**Scopo del compito**.
Prosegui il testo sui 50 anni dell'album Anima di Riccardo Cocciante, riprendendo subito dopo la sua ultima frase.

**Testo mostrato**.

----------

Cocciante celebra 50 anni di Anima
Il 29 settembre, Riccardo Cocciante si esibirà nell’incantevole Arena di Verona per festeggiare un traguardo straordinario: i 50 anni del suo album iconico Anima. Questo disco ha segnato un’epoca con successi intramontabili come Bella senz’anima e Quando finisce un amore, e l’artista si prepara a celebrare questa ricorrenza con un concerto speciale, ricordando la sua storia e la sua evoluzione musicale.
“Ogni tanto bisogna saper tornare e raccontarsi, in fondo io mi racconto,” ha detto Cocciante. Il concerto non sarà solo una rassegna dei brani più conosciuti, ma includerà anche pezzi meno noti che hanno un significato particolare per lui. “Amo queste canzoni che sono più nascoste, che hanno valore e hanno diritto di esistere nel concerto,” ha aggiunto l’artista, sottolineando l’importanza di ciascun brano nel suo repertorio.
Un aspetto distintivo del concerto sarà il ritorno all’essenzialità musicale, un richiamo all’epoca in cui Cocciante era accompagnato dalla sua band rock. “A Verona non baserò tutto sull’orchestra, voglio fare un passo indietro, ritornare a come facevamo le canzoni,” ha affermato, rivelando la sua intenzione di offrire un’esperienza autentica e concreta al pubblico.
Il concerto rappresenta anche un momento di connessione con il pubblico, un dialogo diretto che va oltre il semplice spettacolo. Cocciante ha espresso una critica alla superficialità che a volte caratterizza le esibizioni contemporanee, ribadendo che sul palco si va per condividere un’anima, un pensiero, e non solo l’aspetto fisico. “Il concerto è parlare con il pubblico, è uno scambio,” ha concluso, lasciando intendere che la musica deve sempre essere un’esperienza interattiva e profonda.
La storia di Anima
“Questo disco ha aperto delle porte che non avevo prima, ho rotto anche dei muri,” afferma Riccardo Cocciante riguardo a Anima, il suo terzo album. L’artista racconta il suo percorso, evidenziando come i suoi primi due dischi, Mu e Poesia, siano stati caratterizzati da una fase di sperimentazione. “Nella discografia di allora si aveva la possibilità di sbagliare”, spiega, enfatizzando il contesto musicale degli anni ’70, in cui molti colleghi avevano l’opportunità di provare senza il peso dell’aspettativa immediata di successo. Oggi, afferma, “bisogna fare centro subito con un disco e a volte con una canzone, ma una canzone non basta; non narra niente dell’artista.”
Cocciante ricorda il difficile percorso di creazione di Anima, un album inizialmente bocciato. “Ero un po’ disperato,” racconta, evidenziando come una svolta sia arrivata con un concerto al piccolo Teatro dei Satiri insieme a artisti del calibro di Venditti e De Gregori. “Ho voluto rischiare e l’ho fatto. Ed è stato una rivelazione,” esprime, richiamando l’atmosfera di quegli anni cruciali. L’incontro con questi due grandi artisti ha rappresentato un nuovo inizio, un’apertura verso le evoluzioni musicali che stavano emergendo.

----------

**Materiale fornito**.
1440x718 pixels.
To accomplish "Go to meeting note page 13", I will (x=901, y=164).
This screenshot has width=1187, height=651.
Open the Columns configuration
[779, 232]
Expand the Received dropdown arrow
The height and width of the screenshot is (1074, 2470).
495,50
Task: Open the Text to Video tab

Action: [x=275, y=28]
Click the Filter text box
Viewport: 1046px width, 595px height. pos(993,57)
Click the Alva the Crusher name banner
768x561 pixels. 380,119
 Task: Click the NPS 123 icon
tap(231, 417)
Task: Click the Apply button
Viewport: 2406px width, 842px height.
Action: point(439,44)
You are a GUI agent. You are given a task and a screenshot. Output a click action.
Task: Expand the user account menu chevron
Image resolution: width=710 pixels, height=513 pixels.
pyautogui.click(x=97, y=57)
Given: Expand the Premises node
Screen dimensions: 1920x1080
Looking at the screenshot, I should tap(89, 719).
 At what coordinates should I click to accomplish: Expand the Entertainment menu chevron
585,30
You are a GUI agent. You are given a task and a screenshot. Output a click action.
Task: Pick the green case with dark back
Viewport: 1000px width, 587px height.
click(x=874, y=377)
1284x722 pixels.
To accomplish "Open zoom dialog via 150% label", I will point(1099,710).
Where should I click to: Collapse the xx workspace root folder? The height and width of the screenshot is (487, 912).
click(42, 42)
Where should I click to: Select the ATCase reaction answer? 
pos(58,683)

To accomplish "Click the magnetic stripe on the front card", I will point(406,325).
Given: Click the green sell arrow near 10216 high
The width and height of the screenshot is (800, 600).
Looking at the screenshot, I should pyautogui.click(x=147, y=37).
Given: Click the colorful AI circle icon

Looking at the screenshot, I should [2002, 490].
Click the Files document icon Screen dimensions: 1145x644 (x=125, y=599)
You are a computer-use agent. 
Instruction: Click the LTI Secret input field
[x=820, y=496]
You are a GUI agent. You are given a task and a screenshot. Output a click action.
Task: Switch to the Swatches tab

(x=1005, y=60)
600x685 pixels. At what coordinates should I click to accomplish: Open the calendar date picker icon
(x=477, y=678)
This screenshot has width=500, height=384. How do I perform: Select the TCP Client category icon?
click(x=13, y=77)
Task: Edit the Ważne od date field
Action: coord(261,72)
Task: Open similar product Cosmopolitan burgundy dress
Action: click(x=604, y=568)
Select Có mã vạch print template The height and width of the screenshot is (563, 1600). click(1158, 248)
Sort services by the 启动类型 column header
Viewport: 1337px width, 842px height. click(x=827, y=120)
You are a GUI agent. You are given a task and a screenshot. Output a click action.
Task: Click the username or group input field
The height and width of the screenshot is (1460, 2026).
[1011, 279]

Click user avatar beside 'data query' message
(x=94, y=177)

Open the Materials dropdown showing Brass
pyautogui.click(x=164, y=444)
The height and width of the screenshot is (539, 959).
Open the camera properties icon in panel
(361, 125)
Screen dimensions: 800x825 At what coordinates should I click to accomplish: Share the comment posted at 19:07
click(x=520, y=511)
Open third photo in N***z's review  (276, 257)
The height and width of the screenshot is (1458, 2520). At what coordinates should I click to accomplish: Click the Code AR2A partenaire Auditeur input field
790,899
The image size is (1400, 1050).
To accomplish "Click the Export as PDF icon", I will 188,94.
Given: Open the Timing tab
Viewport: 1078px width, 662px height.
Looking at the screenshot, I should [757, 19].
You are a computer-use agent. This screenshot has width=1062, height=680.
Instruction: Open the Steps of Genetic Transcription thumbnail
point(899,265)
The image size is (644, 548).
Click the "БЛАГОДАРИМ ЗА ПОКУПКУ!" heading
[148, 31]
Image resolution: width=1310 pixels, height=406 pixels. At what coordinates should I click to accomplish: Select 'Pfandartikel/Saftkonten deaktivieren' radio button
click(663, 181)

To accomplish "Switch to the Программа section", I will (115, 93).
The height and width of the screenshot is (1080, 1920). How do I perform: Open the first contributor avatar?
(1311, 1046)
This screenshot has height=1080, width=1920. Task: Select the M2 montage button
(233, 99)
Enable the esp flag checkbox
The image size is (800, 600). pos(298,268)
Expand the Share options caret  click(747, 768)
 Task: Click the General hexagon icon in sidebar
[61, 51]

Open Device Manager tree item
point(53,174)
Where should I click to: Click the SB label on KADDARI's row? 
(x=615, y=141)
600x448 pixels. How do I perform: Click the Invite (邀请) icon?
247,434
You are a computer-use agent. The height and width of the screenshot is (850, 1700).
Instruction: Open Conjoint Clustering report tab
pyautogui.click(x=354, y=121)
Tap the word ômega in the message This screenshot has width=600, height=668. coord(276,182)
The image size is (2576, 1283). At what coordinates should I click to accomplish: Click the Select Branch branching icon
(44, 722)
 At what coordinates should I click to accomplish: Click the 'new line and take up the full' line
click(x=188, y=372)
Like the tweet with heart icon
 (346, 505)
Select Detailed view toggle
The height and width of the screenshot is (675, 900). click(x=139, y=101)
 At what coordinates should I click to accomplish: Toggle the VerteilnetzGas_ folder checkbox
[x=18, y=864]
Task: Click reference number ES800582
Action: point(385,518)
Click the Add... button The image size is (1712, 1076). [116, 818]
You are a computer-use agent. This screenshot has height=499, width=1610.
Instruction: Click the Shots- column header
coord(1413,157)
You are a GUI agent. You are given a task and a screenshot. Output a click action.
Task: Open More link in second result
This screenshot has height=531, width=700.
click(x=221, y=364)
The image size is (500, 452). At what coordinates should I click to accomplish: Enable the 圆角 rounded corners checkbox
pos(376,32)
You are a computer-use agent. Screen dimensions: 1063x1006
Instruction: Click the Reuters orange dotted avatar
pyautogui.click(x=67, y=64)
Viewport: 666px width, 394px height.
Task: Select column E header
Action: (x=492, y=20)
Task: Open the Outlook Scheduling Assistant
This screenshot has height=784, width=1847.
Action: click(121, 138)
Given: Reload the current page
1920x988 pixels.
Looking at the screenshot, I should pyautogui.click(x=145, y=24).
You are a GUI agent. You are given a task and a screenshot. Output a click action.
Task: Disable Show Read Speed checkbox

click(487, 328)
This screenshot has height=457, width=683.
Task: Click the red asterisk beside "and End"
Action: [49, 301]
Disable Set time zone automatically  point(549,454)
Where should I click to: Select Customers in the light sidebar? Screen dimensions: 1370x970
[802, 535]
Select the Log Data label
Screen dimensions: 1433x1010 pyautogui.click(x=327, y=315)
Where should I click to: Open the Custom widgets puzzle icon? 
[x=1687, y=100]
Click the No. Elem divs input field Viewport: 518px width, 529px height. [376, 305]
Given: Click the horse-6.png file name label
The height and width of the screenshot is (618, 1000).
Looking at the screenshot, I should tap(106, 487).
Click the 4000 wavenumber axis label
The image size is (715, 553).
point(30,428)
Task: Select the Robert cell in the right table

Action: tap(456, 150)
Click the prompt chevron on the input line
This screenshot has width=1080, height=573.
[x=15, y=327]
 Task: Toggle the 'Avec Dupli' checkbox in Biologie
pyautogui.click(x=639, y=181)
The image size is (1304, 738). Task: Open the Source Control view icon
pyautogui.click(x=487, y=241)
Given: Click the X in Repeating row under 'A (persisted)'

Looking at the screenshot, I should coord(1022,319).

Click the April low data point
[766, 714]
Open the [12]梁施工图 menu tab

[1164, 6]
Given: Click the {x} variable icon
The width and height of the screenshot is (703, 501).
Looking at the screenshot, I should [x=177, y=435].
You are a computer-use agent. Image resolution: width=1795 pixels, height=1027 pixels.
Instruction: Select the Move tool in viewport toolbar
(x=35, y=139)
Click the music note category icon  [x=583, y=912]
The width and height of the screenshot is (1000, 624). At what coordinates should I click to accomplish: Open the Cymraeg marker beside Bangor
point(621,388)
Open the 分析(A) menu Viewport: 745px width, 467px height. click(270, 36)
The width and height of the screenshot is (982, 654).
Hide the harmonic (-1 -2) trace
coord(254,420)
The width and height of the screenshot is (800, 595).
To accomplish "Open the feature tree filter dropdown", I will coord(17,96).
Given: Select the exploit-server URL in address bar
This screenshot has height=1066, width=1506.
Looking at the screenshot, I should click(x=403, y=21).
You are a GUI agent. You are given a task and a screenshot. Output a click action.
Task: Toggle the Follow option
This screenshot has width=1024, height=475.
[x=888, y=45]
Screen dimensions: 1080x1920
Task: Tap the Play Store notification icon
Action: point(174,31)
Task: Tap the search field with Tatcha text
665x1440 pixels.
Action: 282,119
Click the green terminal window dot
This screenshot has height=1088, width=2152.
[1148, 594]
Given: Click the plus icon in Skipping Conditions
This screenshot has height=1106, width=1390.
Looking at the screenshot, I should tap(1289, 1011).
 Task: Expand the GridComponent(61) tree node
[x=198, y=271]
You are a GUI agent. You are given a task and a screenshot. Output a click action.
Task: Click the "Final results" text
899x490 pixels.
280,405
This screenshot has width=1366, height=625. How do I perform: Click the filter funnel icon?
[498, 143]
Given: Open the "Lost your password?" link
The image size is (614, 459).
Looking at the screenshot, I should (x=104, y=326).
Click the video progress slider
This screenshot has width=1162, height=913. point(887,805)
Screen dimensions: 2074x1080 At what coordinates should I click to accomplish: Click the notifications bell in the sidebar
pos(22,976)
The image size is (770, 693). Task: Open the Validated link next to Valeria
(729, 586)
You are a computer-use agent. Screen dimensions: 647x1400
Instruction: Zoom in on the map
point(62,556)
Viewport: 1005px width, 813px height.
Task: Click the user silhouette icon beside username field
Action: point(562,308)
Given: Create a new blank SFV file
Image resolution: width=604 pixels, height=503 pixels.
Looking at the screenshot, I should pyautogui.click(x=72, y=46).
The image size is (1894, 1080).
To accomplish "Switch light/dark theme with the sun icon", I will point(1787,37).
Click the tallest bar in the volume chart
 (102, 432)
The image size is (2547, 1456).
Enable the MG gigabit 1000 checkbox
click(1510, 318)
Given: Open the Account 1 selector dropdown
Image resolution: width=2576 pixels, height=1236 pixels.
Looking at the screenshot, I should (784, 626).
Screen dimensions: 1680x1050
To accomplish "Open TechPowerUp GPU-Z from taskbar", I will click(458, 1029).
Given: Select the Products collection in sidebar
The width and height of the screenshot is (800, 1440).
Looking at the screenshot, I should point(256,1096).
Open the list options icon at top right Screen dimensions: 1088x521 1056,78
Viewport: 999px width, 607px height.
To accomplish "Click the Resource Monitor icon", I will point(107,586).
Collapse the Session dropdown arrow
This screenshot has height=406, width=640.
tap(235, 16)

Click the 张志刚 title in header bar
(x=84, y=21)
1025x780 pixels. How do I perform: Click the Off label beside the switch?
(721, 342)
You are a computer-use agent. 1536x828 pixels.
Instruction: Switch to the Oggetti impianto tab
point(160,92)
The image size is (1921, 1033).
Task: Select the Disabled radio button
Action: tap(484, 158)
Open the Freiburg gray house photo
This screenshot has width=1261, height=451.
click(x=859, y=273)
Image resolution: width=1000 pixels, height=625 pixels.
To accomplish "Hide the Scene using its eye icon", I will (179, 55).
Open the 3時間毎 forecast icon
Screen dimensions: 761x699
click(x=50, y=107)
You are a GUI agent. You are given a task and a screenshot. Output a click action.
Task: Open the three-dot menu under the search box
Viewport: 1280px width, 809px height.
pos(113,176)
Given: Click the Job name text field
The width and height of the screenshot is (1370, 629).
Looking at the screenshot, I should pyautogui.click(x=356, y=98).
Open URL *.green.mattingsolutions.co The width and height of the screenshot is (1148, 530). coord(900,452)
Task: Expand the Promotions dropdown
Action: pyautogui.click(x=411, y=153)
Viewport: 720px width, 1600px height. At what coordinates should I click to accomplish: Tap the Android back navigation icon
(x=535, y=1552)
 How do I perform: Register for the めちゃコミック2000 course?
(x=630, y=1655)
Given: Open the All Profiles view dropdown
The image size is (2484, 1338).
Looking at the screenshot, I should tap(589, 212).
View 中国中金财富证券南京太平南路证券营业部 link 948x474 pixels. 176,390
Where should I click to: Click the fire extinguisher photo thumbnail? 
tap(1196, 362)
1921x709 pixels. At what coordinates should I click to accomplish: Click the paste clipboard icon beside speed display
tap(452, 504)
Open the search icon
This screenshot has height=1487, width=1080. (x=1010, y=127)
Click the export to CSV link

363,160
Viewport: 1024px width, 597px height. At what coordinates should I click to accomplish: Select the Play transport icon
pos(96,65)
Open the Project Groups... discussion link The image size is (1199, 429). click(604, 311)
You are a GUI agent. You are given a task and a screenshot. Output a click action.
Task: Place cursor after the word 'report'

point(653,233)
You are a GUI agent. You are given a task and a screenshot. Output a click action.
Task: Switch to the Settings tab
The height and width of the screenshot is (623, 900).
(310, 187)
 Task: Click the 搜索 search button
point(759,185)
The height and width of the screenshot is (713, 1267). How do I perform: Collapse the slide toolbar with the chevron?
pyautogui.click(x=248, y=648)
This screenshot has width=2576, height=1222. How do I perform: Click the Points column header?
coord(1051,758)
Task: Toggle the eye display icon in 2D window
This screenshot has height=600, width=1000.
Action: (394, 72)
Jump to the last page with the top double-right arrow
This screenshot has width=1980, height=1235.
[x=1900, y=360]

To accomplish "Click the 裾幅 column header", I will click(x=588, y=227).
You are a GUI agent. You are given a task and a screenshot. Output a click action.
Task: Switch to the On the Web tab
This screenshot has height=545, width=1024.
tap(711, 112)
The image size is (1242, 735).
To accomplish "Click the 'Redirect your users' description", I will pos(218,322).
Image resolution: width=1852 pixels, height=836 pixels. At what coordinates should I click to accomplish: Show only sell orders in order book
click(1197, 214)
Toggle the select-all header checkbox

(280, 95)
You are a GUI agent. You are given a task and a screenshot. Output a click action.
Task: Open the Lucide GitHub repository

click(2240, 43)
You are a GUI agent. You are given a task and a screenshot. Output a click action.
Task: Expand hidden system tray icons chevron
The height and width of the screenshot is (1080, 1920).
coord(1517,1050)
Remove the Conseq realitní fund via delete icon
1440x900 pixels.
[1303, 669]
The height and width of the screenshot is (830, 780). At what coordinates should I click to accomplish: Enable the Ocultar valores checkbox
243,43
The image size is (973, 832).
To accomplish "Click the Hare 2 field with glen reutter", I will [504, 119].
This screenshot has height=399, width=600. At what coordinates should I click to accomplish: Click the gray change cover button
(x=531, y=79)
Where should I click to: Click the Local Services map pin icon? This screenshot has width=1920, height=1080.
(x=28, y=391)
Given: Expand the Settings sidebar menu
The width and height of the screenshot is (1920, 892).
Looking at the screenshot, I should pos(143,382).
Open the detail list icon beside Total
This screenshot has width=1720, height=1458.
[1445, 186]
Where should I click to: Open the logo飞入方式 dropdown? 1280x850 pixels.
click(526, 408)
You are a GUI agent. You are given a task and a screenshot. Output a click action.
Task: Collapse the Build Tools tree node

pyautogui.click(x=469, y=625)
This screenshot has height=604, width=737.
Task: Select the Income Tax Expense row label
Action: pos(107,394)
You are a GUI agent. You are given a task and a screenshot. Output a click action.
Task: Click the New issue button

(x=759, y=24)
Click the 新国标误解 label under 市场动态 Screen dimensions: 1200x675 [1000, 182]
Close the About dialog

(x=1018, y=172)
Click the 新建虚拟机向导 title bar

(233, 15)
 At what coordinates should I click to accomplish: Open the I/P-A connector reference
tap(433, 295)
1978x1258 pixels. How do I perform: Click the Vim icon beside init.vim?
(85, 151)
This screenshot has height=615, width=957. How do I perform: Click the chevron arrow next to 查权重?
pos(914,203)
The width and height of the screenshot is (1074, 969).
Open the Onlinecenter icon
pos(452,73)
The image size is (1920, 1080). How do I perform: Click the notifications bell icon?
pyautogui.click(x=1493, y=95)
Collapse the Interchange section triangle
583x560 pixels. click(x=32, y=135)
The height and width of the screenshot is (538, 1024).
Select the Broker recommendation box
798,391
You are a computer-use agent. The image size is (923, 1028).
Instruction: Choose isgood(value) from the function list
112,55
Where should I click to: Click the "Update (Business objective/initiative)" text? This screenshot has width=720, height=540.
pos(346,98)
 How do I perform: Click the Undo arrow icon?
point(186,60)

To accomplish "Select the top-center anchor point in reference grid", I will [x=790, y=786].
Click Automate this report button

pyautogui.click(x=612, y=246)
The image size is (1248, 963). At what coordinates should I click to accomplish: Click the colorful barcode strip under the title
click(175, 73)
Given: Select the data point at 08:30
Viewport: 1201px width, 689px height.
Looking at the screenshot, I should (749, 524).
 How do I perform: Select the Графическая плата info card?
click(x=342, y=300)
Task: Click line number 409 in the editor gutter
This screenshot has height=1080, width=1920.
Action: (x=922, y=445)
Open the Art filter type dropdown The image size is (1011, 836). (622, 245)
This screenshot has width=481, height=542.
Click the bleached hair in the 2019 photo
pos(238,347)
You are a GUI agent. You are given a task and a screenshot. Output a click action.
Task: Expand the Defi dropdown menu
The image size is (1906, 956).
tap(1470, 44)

----------

**Risposta**.
Sottolinea anche la natura allegorica dei suoi testi, rivelando una proposta di rivolta in un contesto storico in cambiamento. “Ero diverso, ero contestatario, e i miei testi lo riflettono,” afferma, mostrando come la musica possa essere uno strumento per esprimere emozioni e vissuti profondi. Anima non è solo un album; è un simbolo di evoluzione personale e artistica, un portatore di connessioni tra generazioni e culture diverse.
Bella senz’anima
Riccardo Cocciante rievoca con nostalgia il ricordo di Bella senz’anima, uno dei brani più iconici del suo repertorio e un simbolo della musica italiana degli anni ’70. “Tutta la discografica mi guardava, guardava me,” racconta l’artista. La canzone era così potente da attirare l’attenzione di artisti rinomati, tra cui la grande Milva, che espresse il desiderio di interpretarla. Eppure, inizialmente il singolo non fu accolto come sperato. “Ero sconvolto, c’era una sola radio a quei tempi e se non si passava in radio, nessuno ti prendeva,” confessa Cocciante, rivelando le sfide che ha affrontato per emergere nel panorama musicale di allora.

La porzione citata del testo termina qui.